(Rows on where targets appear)
▶

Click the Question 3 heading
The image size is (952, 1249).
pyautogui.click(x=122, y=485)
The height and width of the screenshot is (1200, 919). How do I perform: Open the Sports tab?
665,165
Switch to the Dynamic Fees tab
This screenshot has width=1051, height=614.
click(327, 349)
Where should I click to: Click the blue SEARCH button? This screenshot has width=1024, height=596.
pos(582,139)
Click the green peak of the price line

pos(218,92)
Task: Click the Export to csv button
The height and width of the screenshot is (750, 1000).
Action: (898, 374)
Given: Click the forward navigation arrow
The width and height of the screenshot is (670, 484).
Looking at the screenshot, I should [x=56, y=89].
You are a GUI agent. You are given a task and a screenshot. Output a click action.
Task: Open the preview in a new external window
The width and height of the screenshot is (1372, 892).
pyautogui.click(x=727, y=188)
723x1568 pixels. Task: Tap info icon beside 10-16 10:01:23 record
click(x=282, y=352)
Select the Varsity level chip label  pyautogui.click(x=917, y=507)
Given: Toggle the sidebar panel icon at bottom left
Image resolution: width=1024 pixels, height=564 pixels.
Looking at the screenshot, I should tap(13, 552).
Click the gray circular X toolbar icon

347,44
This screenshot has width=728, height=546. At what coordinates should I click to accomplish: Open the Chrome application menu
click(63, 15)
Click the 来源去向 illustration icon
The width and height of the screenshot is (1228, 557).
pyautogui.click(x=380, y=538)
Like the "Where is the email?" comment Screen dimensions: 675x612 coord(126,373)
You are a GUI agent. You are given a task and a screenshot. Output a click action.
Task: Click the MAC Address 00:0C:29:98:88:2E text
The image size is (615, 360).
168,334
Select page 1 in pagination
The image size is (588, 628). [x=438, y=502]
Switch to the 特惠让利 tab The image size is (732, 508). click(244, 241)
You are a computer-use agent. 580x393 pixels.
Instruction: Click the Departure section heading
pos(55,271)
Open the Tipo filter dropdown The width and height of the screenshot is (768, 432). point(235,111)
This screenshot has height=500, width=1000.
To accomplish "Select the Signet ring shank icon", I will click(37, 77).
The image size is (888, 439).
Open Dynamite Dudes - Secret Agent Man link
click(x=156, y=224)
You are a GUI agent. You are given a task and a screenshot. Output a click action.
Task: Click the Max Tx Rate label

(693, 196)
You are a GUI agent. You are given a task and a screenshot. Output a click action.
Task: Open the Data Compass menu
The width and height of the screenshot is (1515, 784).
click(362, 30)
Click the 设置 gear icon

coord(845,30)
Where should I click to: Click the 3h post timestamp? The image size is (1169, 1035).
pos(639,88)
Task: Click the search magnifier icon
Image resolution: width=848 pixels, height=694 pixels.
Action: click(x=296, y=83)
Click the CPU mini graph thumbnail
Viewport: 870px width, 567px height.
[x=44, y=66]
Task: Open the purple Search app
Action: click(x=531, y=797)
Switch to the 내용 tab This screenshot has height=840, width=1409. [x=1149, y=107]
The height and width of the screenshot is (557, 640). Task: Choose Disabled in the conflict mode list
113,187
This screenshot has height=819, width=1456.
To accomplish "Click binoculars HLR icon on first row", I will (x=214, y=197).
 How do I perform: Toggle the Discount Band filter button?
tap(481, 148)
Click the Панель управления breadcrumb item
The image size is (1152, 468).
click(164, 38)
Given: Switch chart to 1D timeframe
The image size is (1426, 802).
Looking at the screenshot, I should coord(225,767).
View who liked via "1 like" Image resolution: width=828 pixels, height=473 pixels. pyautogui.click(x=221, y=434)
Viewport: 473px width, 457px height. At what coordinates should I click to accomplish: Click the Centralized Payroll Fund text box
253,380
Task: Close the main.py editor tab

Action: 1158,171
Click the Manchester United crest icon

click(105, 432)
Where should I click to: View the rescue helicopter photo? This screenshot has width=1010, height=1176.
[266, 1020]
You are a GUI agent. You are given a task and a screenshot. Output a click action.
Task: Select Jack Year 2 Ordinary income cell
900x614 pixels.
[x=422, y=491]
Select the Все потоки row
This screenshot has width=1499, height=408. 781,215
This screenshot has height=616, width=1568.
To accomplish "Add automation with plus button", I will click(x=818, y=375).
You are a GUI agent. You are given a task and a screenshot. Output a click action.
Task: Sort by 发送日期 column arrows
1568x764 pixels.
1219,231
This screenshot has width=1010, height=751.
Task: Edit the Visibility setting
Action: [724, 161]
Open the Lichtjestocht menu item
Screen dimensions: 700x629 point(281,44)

◀

**REQUIREMENTS**
Copy every one of the items above without changing anything.

**WRITTEN SOLUTION**
Click the Question 3 heading
The image size is (952, 1249).
pyautogui.click(x=122, y=485)
The height and width of the screenshot is (1200, 919). How do I perform: Open the Sports tab?
665,165
Switch to the Dynamic Fees tab
This screenshot has width=1051, height=614.
click(327, 349)
Where should I click to: Click the blue SEARCH button? This screenshot has width=1024, height=596.
pos(582,139)
Click the green peak of the price line

pos(218,92)
Task: Click the Export to csv button
The height and width of the screenshot is (750, 1000).
Action: (898, 374)
Given: Click the forward navigation arrow
The width and height of the screenshot is (670, 484).
Looking at the screenshot, I should [x=56, y=89].
You are a GUI agent. You are given a task and a screenshot. Output a click action.
Task: Open the preview in a new external window
The width and height of the screenshot is (1372, 892).
pyautogui.click(x=727, y=188)
723x1568 pixels. Task: Tap info icon beside 10-16 10:01:23 record
click(x=282, y=352)
Select the Varsity level chip label  pyautogui.click(x=917, y=507)
Given: Toggle the sidebar panel icon at bottom left
Image resolution: width=1024 pixels, height=564 pixels.
Looking at the screenshot, I should tap(13, 552).
Click the gray circular X toolbar icon

347,44
This screenshot has width=728, height=546. At what coordinates should I click to accomplish: Open the Chrome application menu
click(63, 15)
Click the 来源去向 illustration icon
The width and height of the screenshot is (1228, 557).
pyautogui.click(x=380, y=538)
Like the "Where is the email?" comment Screen dimensions: 675x612 coord(126,373)
You are a GUI agent. You are given a task and a screenshot. Output a click action.
Task: Click the MAC Address 00:0C:29:98:88:2E text
The image size is (615, 360).
168,334
Select page 1 in pagination
The image size is (588, 628). [x=438, y=502]
Switch to the 特惠让利 tab The image size is (732, 508). click(244, 241)
You are a computer-use agent. 580x393 pixels.
Instruction: Click the Departure section heading
pos(55,271)
Open the Tipo filter dropdown The width and height of the screenshot is (768, 432). point(235,111)
This screenshot has height=500, width=1000.
To accomplish "Select the Signet ring shank icon", I will click(37, 77).
The image size is (888, 439).
Open Dynamite Dudes - Secret Agent Man link
click(x=156, y=224)
You are a GUI agent. You are given a task and a screenshot. Output a click action.
Task: Click the Max Tx Rate label

(693, 196)
You are a GUI agent. You are given a task and a screenshot. Output a click action.
Task: Open the Data Compass menu
The width and height of the screenshot is (1515, 784).
click(362, 30)
Click the 设置 gear icon

coord(845,30)
Where should I click to: Click the 3h post timestamp? The image size is (1169, 1035).
pos(639,88)
Task: Click the search magnifier icon
Image resolution: width=848 pixels, height=694 pixels.
Action: click(x=296, y=83)
Click the CPU mini graph thumbnail
Viewport: 870px width, 567px height.
[x=44, y=66]
Task: Open the purple Search app
Action: click(x=531, y=797)
Switch to the 내용 tab This screenshot has height=840, width=1409. [x=1149, y=107]
The height and width of the screenshot is (557, 640). Task: Choose Disabled in the conflict mode list
113,187
This screenshot has height=819, width=1456.
To accomplish "Click binoculars HLR icon on first row", I will (x=214, y=197).
 How do I perform: Toggle the Discount Band filter button?
tap(481, 148)
Click the Панель управления breadcrumb item
The image size is (1152, 468).
click(164, 38)
Given: Switch chart to 1D timeframe
The image size is (1426, 802).
Looking at the screenshot, I should coord(225,767).
View who liked via "1 like" Image resolution: width=828 pixels, height=473 pixels. pyautogui.click(x=221, y=434)
Viewport: 473px width, 457px height. At what coordinates should I click to accomplish: Click the Centralized Payroll Fund text box
253,380
Task: Close the main.py editor tab

Action: 1158,171
Click the Manchester United crest icon

click(105, 432)
Where should I click to: View the rescue helicopter photo? This screenshot has width=1010, height=1176.
[266, 1020]
You are a GUI agent. You are given a task and a screenshot. Output a click action.
Task: Select Jack Year 2 Ordinary income cell
900x614 pixels.
[x=422, y=491]
Select the Все потоки row
This screenshot has width=1499, height=408. 781,215
This screenshot has height=616, width=1568.
To accomplish "Add automation with plus button", I will click(x=818, y=375).
You are a GUI agent. You are given a task and a screenshot. Output a click action.
Task: Sort by 发送日期 column arrows
1568x764 pixels.
1219,231
This screenshot has width=1010, height=751.
Task: Edit the Visibility setting
Action: [724, 161]
Open the Lichtjestocht menu item
Screen dimensions: 700x629 point(281,44)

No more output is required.